■ **Work item**: Please list each basis of discrimination that the blog post below names in connection with reasonable accommodation under Title VII.

[[ Text under study open ]]

Monday, December 27, 2010

Calling the Kettle Black

This is not the first of its kind, or the last of its kind. I have read several cases from several jurisdictions that are unfortunately similar.

I come across these cases because I'm in the middle of writing a piece that reviews every United States Court of Appeals' line of decisions that interpret "reasonable accommodation" from Title VII of the Civil Rights Act of 1964. Reasonable Accommodation specifically comes into play when an employer has discriminated against an employee on the basis of race, color, religion, sex, or national origin.

Peterson v. Hewlett-Packard Co., comes from the 9th Circuit. 358 F.3d 599 (9th Cir. 2004). The plaintiff, Richard Peterson, sued Hewlett-Packard for "terminating him on account of his religious views and that HP failed to accommodate his religious beliefs." Id. at 601. Another case of big corporation beating up on the little guy, right? Not so much . . .

[[ Text under study closed ]]
[[ Data supplied open ]]

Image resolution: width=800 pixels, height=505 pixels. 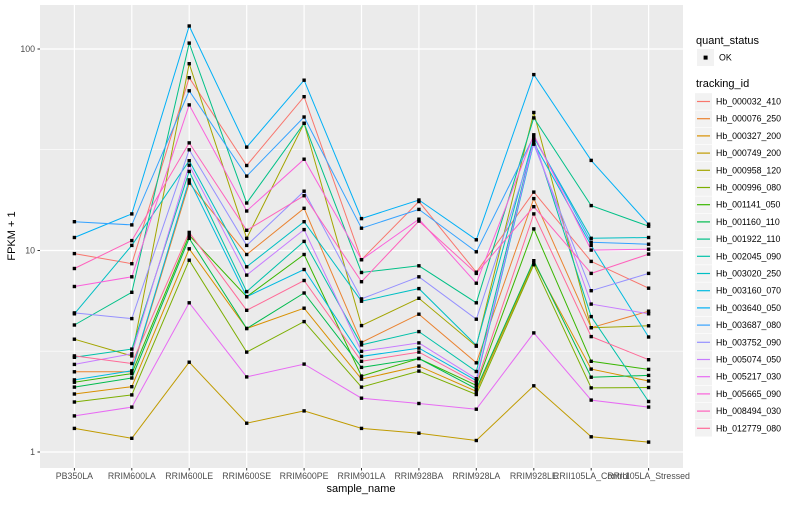 What do you see at coordinates (189, 476) in the screenshot?
I see `svg-text: RRIM600LE` at bounding box center [189, 476].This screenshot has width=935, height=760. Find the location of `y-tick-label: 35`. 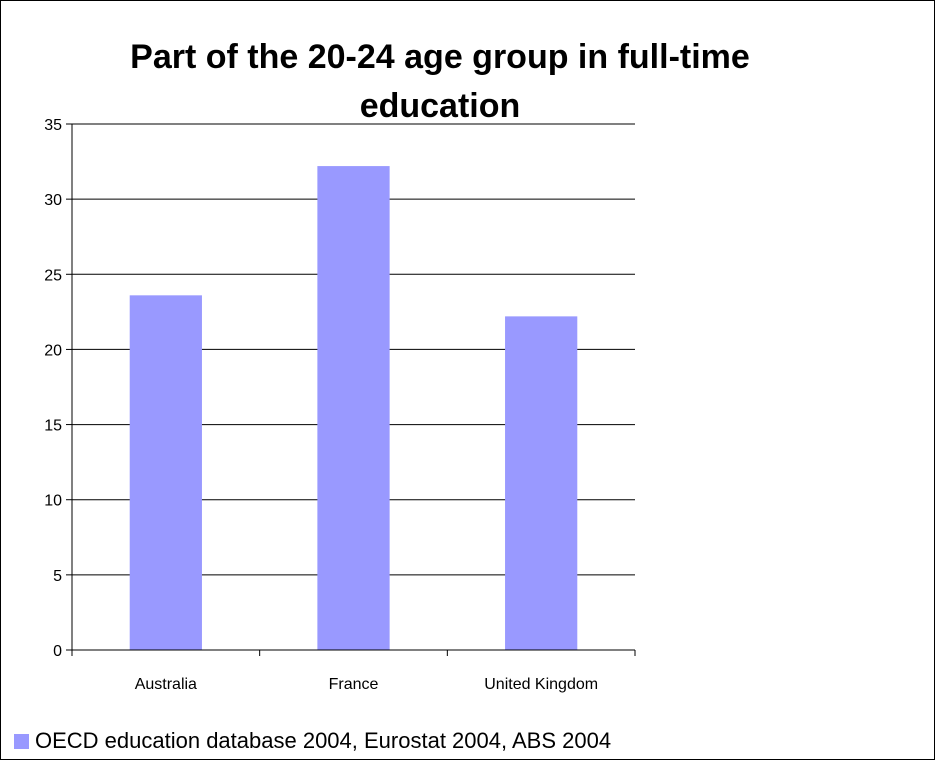

y-tick-label: 35 is located at coordinates (53, 126).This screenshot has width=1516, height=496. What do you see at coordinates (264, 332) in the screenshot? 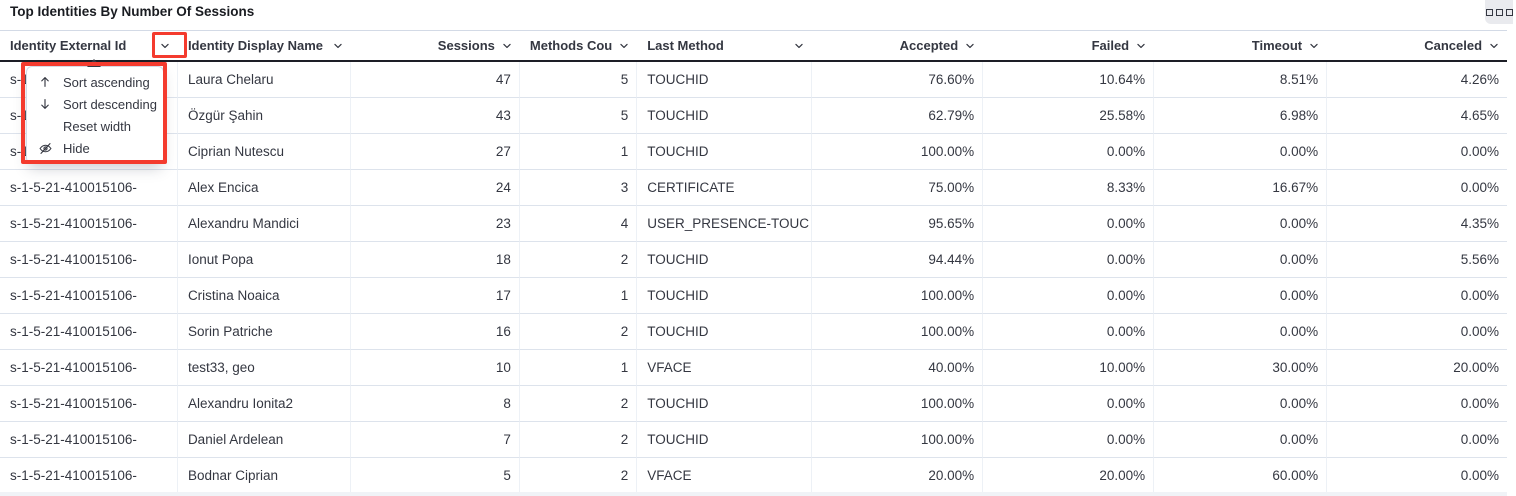
I see `cell-identity-display-name: Sorin Patriche` at bounding box center [264, 332]. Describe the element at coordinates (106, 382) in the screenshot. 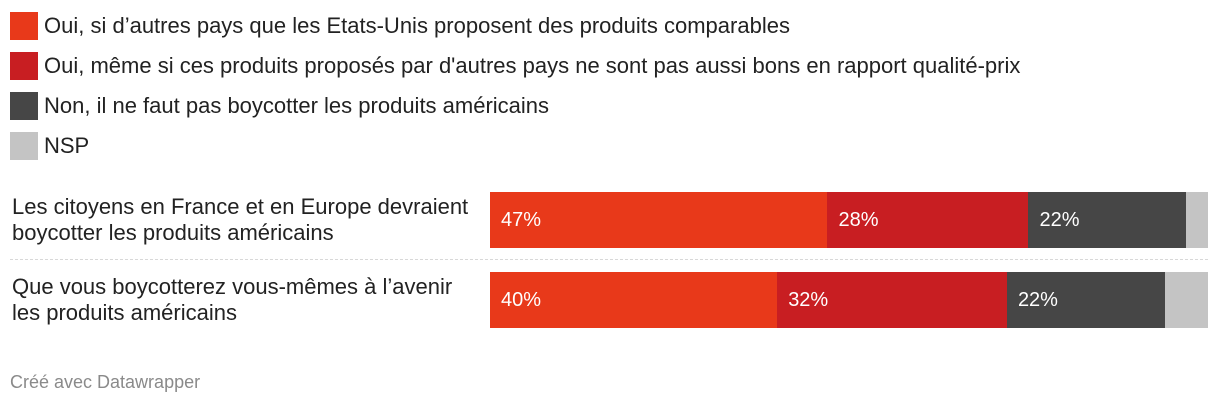

I see `credit-footer: Créé avec Datawrapper` at that location.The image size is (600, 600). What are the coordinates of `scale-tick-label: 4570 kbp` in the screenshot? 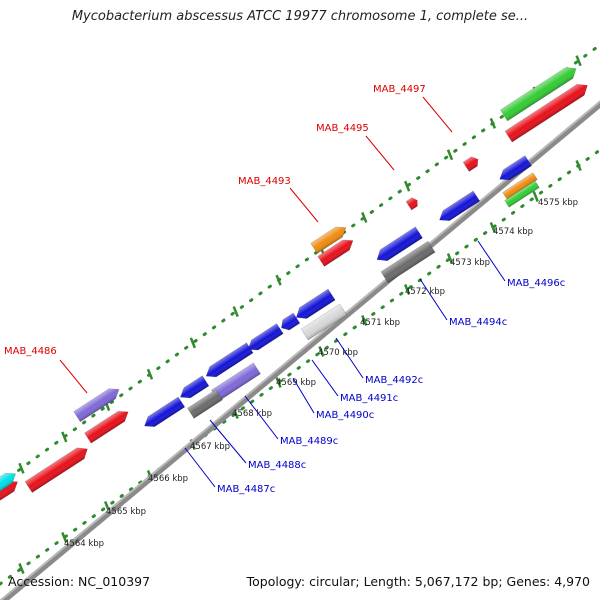 It's located at (338, 353).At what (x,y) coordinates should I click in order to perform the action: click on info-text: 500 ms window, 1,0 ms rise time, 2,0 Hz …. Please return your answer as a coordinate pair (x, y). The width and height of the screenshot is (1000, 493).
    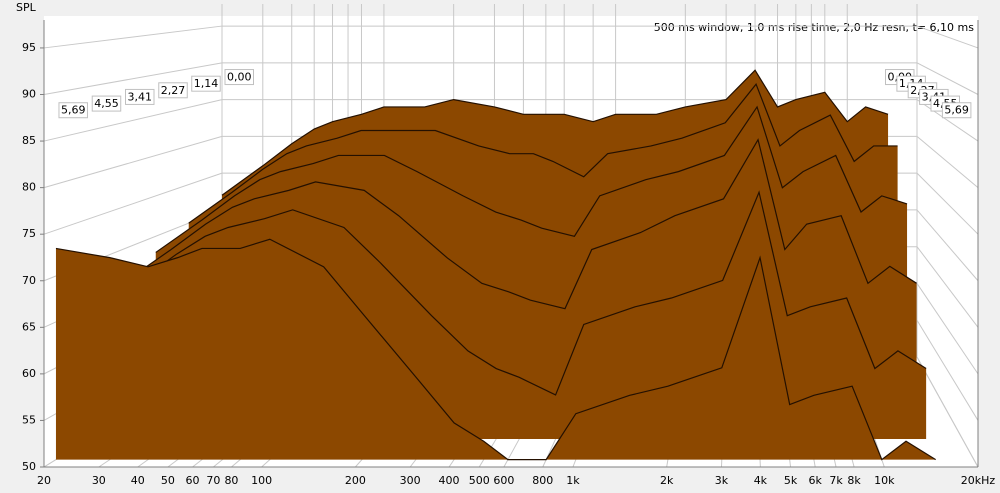
    Looking at the image, I should click on (814, 28).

[[ Data supplied closed ]]

■ **Response**: race, color, religion, sex, national origin